Task requirements:
Type out every entry again, character for character.
Top of Records supplied
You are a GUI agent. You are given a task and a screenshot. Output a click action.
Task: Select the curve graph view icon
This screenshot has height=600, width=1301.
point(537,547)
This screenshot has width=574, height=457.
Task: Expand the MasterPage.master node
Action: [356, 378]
Bottom of Records supplied
Task result:
You are a GUI agent. You are given a task and a screenshot. Output a click action.
Task: Select the curve graph view icon
This screenshot has height=600, width=1301.
point(537,547)
This screenshot has width=574, height=457.
Task: Expand the MasterPage.master node
Action: [356, 378]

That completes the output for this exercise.